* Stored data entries
----------

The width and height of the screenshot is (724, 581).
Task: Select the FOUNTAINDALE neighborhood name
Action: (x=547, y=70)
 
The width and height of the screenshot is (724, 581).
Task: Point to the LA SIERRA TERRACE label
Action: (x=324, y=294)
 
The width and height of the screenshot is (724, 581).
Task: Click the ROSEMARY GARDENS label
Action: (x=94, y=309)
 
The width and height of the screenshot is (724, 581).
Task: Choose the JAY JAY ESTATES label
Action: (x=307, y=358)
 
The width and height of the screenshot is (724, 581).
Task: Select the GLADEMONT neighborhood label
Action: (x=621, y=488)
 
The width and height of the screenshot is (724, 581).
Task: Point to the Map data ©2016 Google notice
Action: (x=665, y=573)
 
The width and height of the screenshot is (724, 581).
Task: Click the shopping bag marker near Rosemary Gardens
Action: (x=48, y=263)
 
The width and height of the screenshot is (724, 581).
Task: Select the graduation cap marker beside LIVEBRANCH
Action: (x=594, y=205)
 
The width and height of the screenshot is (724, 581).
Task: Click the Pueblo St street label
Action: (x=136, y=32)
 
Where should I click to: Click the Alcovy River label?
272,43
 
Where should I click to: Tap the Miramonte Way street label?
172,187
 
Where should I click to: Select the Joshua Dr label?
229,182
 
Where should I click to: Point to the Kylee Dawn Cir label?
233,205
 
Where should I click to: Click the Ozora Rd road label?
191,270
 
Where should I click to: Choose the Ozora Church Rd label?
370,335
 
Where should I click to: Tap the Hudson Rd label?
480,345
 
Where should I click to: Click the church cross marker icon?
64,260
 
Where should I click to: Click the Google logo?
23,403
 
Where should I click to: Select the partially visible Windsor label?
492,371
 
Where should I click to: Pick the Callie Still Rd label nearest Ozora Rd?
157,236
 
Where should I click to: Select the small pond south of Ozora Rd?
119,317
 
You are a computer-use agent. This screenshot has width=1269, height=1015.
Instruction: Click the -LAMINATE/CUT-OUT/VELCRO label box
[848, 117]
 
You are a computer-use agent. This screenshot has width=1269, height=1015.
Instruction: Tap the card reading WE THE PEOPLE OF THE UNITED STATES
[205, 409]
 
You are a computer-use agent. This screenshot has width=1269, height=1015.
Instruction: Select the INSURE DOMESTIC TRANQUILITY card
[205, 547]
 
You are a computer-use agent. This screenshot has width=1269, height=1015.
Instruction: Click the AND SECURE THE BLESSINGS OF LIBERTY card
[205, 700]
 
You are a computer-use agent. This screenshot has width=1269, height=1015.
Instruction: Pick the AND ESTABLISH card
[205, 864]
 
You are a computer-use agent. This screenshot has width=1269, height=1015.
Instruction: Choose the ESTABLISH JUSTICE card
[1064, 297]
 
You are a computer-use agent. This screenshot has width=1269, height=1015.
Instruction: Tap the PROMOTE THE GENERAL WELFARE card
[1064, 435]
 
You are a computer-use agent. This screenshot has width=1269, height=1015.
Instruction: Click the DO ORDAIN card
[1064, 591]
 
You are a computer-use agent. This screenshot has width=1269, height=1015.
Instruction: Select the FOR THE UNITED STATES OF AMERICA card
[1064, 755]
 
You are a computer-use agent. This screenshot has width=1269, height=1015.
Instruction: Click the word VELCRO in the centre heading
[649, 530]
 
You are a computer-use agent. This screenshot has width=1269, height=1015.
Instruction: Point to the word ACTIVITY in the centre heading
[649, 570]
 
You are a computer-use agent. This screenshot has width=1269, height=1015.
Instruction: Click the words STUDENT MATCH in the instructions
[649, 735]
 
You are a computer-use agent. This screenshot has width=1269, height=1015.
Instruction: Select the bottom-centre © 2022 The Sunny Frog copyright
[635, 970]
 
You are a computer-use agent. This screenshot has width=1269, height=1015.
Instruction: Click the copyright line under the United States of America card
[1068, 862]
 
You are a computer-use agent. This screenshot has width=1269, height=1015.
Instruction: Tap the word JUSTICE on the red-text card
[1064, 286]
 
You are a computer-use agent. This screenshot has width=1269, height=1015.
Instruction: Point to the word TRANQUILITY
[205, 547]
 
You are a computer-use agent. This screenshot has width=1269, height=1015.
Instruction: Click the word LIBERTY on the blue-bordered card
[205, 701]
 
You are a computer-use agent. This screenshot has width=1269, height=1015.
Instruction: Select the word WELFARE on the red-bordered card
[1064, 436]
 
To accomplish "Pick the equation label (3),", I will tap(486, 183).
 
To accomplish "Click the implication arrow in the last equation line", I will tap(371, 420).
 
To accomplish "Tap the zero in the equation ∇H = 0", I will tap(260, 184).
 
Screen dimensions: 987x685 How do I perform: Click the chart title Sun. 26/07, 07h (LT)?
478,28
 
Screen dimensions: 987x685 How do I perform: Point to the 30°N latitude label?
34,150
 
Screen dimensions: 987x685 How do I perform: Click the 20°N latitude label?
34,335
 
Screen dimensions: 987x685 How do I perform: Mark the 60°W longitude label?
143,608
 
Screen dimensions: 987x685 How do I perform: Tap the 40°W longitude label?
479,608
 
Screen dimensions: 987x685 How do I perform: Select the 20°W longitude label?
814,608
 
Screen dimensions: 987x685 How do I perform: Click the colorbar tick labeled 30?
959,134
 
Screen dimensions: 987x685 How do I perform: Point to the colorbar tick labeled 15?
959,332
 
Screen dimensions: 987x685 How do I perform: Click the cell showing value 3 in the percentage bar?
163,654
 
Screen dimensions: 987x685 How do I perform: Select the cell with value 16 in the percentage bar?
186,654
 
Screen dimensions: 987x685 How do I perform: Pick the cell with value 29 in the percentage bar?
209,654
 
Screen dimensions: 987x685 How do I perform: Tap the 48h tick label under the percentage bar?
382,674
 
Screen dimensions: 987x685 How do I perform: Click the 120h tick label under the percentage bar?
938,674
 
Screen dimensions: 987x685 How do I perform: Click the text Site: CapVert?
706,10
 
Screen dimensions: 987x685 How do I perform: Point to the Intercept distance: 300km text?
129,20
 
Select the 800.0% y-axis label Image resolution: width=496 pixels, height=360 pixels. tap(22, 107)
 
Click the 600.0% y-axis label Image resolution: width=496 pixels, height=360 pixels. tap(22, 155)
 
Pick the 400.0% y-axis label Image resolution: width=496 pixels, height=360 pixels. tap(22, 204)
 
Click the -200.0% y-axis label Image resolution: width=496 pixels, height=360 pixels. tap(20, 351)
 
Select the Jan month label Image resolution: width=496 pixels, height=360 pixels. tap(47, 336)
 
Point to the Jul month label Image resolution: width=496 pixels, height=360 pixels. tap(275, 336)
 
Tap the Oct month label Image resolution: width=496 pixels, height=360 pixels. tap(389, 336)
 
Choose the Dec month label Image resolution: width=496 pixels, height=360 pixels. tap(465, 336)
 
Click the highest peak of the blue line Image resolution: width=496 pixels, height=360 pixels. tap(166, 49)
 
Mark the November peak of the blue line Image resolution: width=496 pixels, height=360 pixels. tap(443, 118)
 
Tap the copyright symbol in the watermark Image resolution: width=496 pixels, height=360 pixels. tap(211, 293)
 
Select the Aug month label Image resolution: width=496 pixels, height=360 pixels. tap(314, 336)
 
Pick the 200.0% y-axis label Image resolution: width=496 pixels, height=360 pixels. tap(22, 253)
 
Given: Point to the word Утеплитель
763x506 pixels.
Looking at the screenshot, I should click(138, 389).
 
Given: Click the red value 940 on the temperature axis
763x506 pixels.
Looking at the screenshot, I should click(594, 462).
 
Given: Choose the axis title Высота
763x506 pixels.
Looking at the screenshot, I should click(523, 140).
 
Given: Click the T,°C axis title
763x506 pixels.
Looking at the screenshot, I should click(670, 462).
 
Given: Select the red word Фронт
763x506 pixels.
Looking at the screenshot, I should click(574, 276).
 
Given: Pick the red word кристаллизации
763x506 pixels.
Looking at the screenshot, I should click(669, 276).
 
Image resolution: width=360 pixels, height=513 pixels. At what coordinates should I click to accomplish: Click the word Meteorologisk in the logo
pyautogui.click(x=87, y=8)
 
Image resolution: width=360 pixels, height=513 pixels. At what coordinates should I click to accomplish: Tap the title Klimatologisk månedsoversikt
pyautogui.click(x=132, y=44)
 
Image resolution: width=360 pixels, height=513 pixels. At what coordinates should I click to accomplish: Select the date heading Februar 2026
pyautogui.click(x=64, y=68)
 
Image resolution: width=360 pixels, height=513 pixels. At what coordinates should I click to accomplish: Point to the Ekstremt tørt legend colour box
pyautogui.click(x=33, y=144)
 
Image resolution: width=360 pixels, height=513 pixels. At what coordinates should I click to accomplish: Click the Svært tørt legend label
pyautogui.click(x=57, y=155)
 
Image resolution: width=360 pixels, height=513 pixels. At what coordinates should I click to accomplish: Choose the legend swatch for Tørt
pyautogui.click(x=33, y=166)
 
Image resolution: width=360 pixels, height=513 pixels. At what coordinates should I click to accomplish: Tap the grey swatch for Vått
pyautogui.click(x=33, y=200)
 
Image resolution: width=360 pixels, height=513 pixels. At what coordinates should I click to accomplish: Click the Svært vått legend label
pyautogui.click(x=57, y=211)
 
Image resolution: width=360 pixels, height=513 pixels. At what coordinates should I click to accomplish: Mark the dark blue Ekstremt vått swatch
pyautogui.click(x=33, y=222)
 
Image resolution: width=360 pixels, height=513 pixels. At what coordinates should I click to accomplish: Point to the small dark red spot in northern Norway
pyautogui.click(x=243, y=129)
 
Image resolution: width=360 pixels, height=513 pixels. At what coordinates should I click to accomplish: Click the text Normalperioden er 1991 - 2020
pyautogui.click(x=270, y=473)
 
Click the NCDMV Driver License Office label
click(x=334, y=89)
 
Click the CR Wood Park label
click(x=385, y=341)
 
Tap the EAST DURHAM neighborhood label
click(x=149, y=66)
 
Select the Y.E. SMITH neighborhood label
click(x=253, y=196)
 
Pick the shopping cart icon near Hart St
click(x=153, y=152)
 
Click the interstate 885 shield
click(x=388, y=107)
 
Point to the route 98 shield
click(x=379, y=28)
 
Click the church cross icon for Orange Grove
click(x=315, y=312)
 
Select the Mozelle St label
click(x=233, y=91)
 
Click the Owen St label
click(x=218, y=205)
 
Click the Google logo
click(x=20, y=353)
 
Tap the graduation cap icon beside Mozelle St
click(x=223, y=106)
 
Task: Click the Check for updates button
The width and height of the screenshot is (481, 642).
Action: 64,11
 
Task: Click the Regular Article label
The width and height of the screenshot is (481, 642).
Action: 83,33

----------

* Given task
Can you copy out the listing verbatim, starting with the line containing "Click the Owen St label" and continuing through the end of the listing?

* Response to the exercise
Click the Owen St label
click(x=218, y=205)
 
Click the Google logo
click(x=20, y=353)
 
Tap the graduation cap icon beside Mozelle St
click(x=223, y=106)
 
Task: Click the Check for updates button
The width and height of the screenshot is (481, 642).
Action: 64,11
 
Task: Click the Regular Article label
The width and height of the screenshot is (481, 642).
Action: 83,33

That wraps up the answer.